● Source data
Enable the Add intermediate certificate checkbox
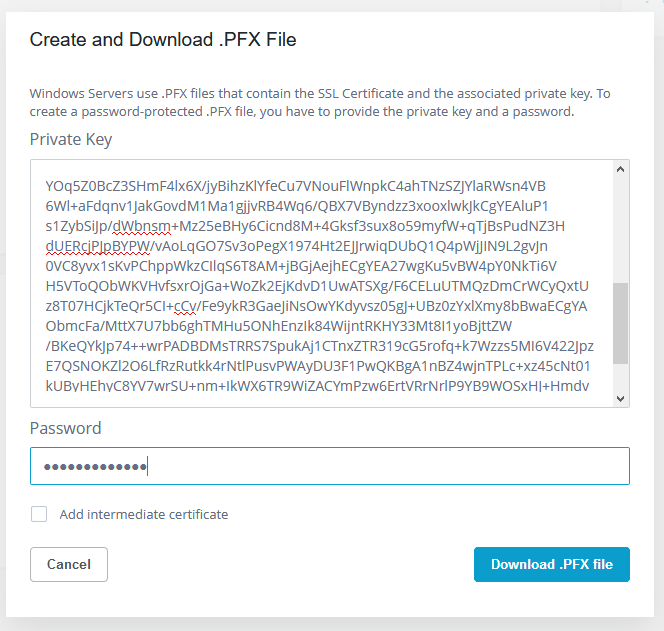 coord(39,514)
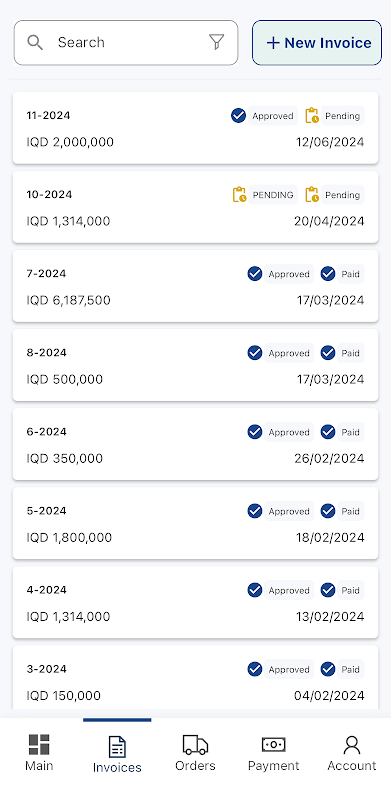
Task: Click the Approved checkmark icon on invoice 11-2024
Action: point(238,116)
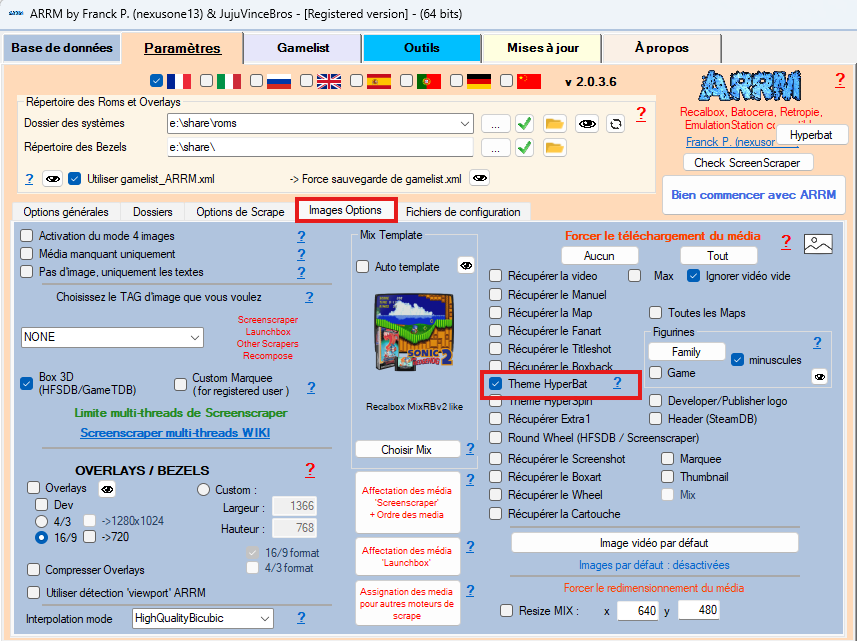Choose the German flag language

[x=479, y=81]
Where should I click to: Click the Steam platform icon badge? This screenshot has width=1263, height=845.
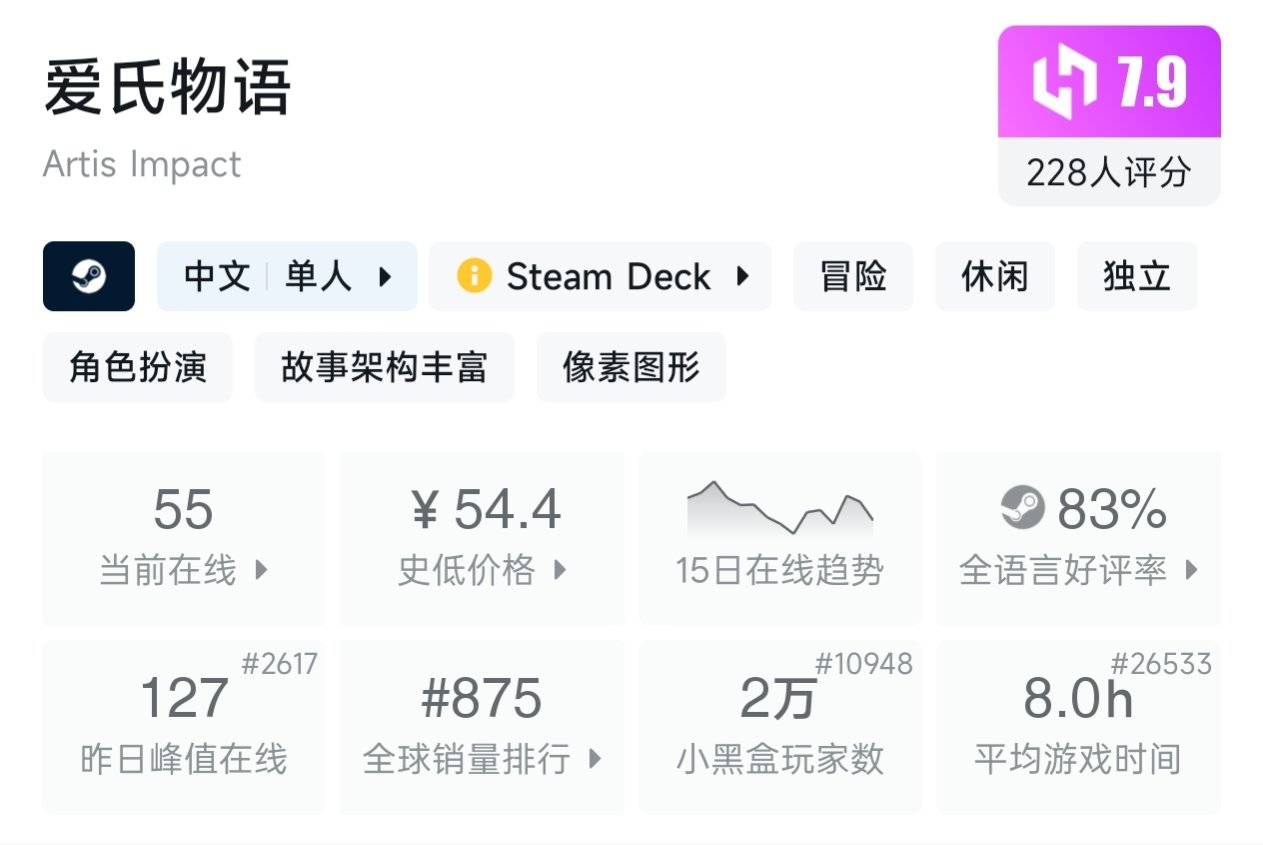(x=89, y=276)
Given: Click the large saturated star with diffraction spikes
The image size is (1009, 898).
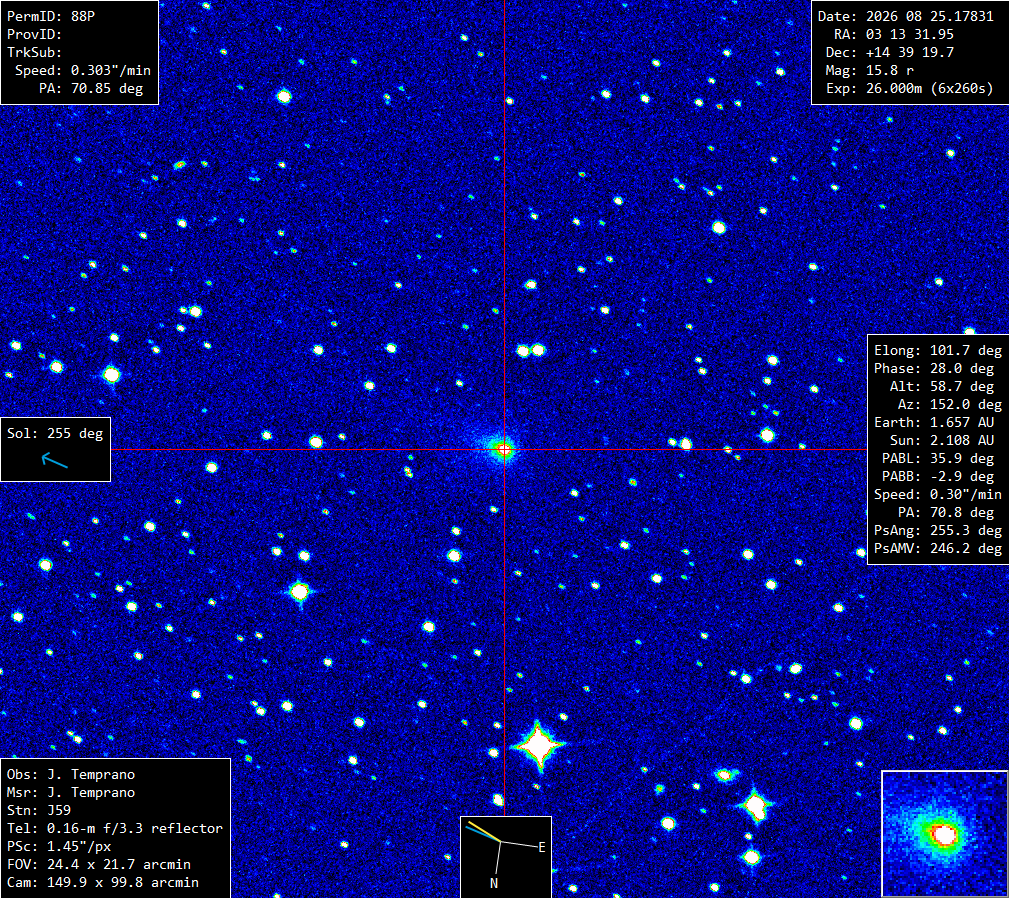Looking at the screenshot, I should [x=538, y=746].
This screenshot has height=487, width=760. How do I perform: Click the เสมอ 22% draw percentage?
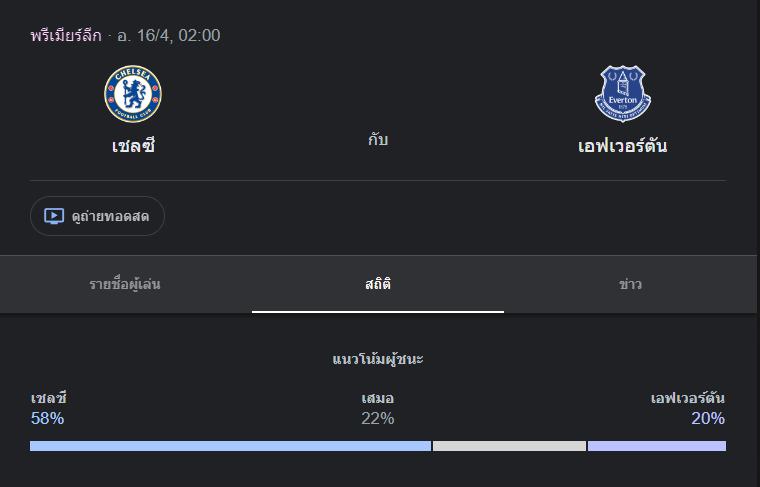(378, 419)
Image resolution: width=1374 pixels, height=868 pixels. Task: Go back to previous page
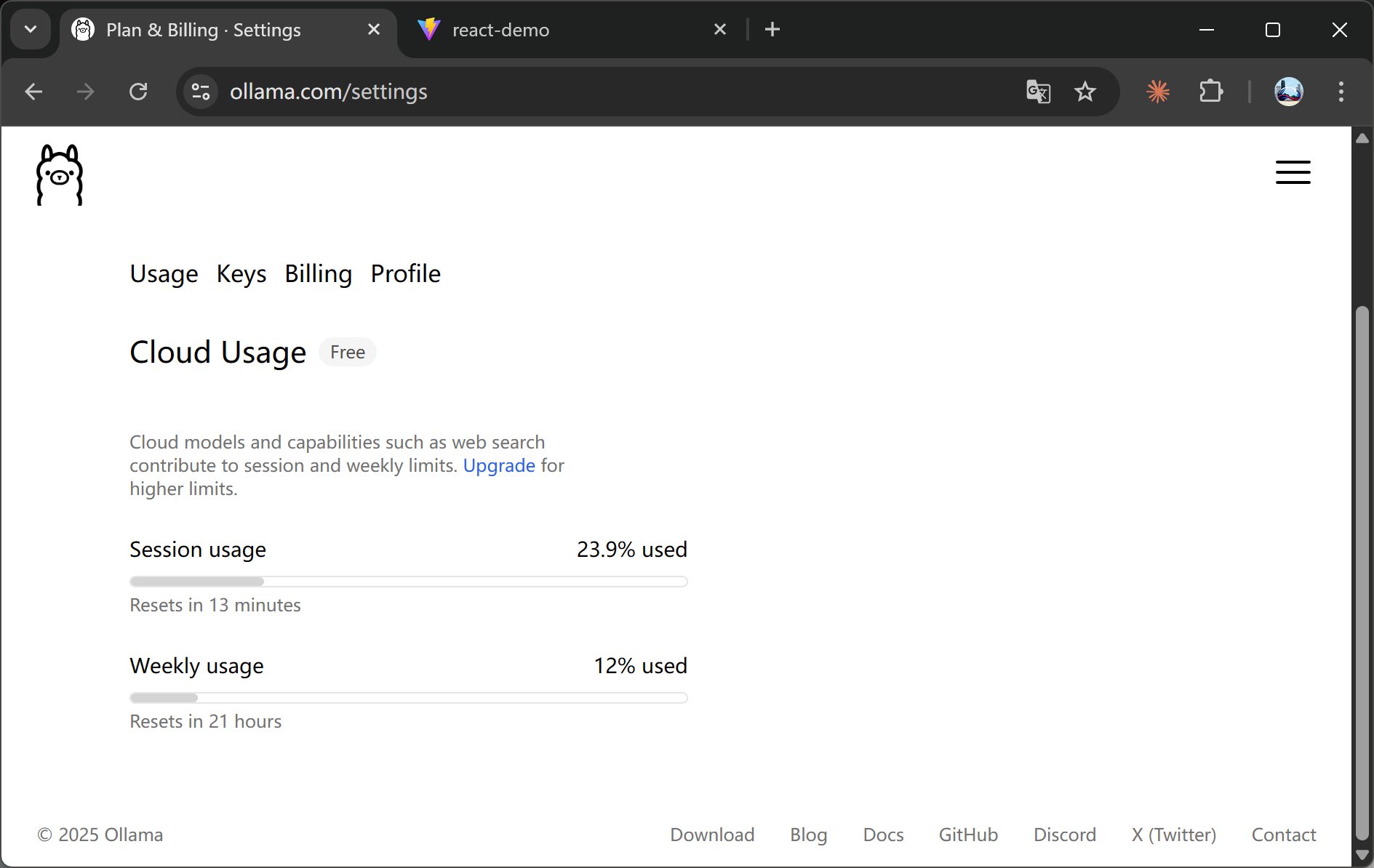click(x=33, y=92)
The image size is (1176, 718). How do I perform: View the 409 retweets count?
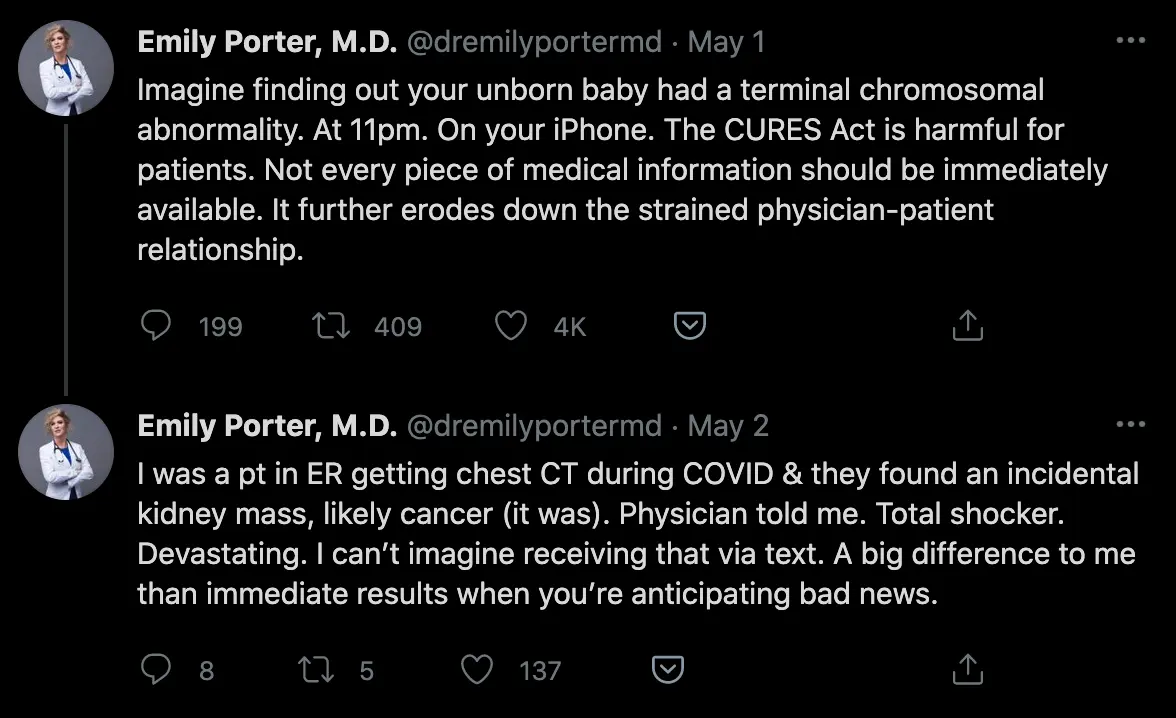coord(398,325)
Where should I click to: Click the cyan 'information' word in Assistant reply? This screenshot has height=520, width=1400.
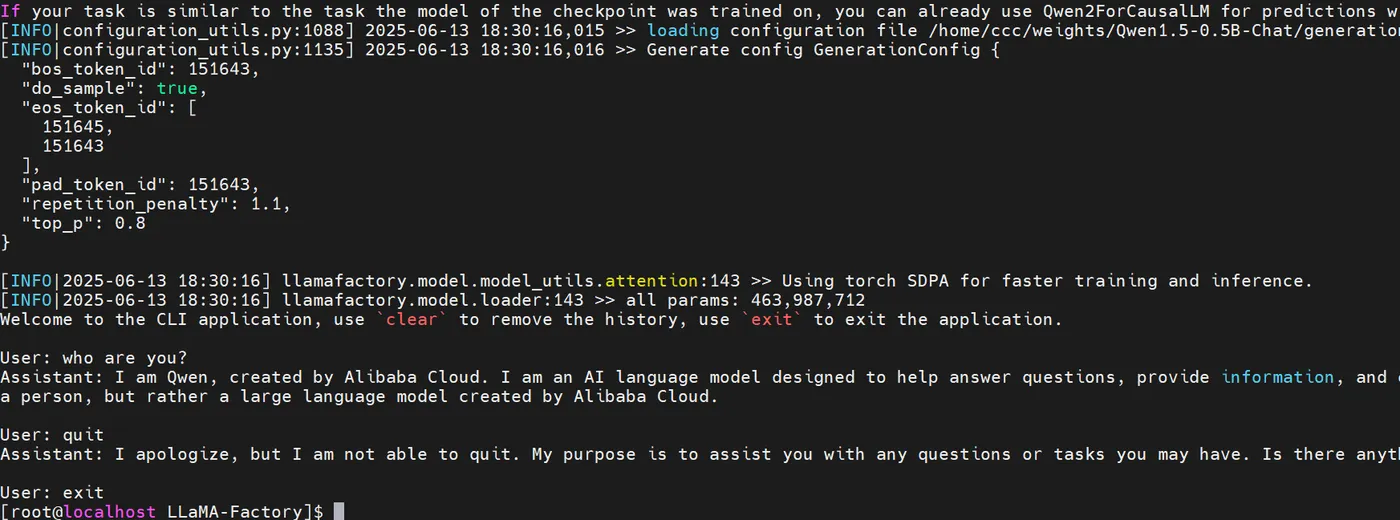[x=1278, y=377]
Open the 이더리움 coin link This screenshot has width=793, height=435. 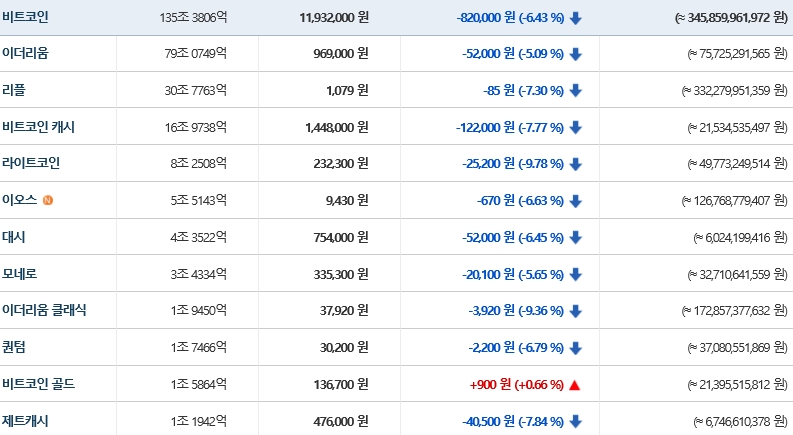click(25, 54)
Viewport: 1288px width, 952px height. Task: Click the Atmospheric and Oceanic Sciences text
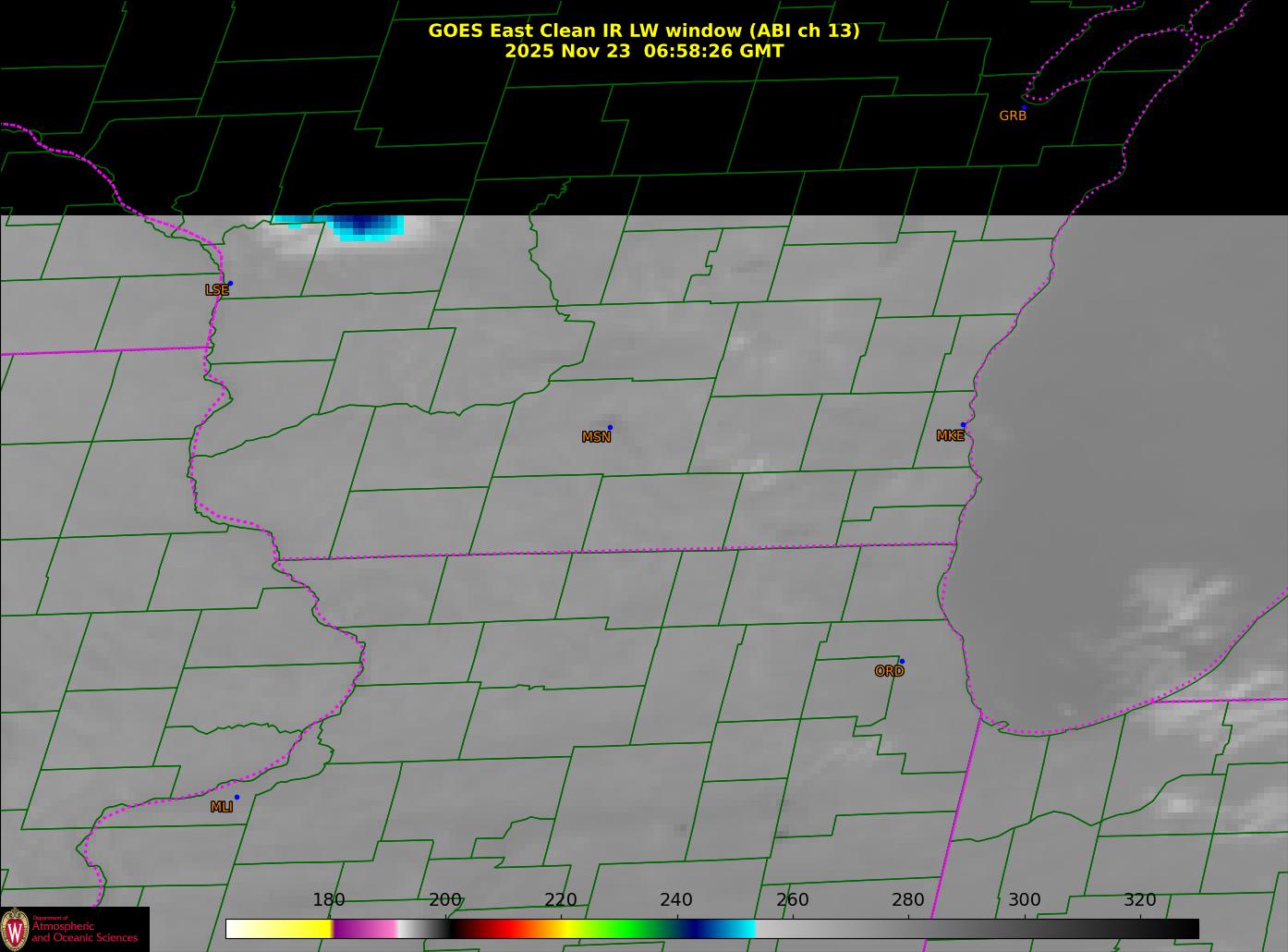(84, 932)
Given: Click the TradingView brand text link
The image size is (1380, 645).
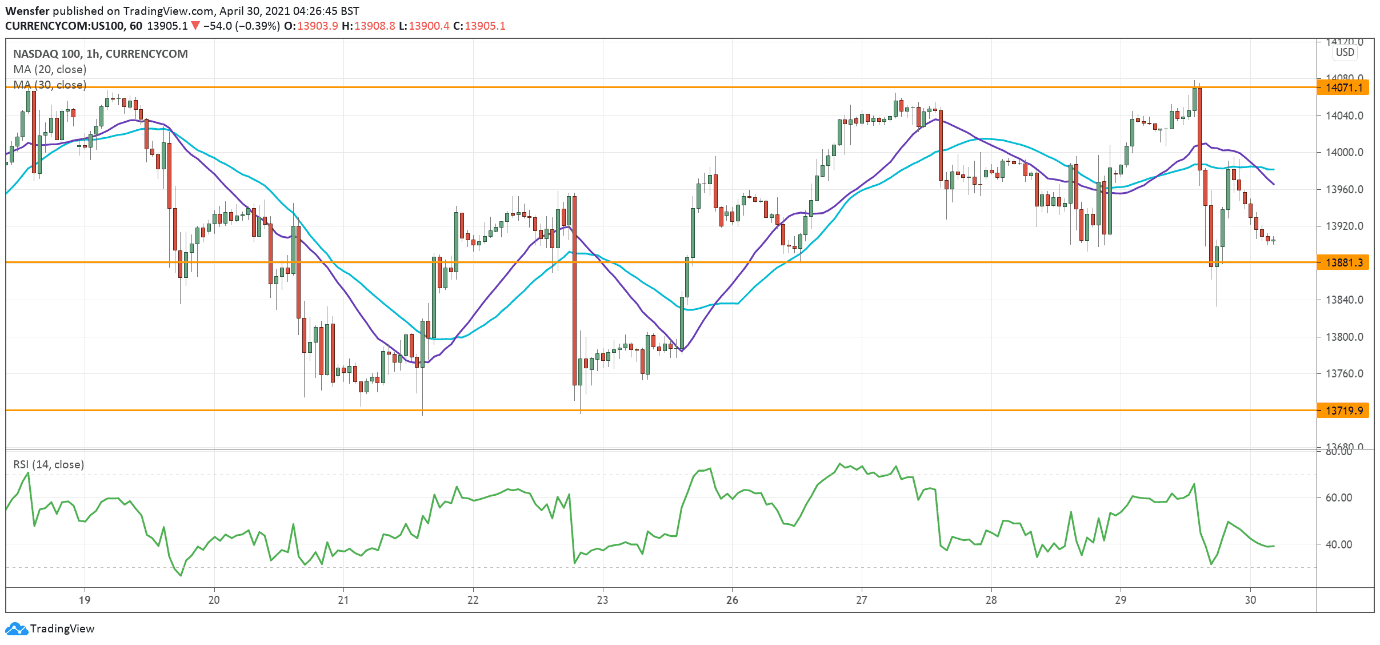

● Work instructions
Copy out each line of the listing that holds "Given".

● Written solution
Given: Click the large saturated star with diffraction spikes
Given: Click the TradingView brand text link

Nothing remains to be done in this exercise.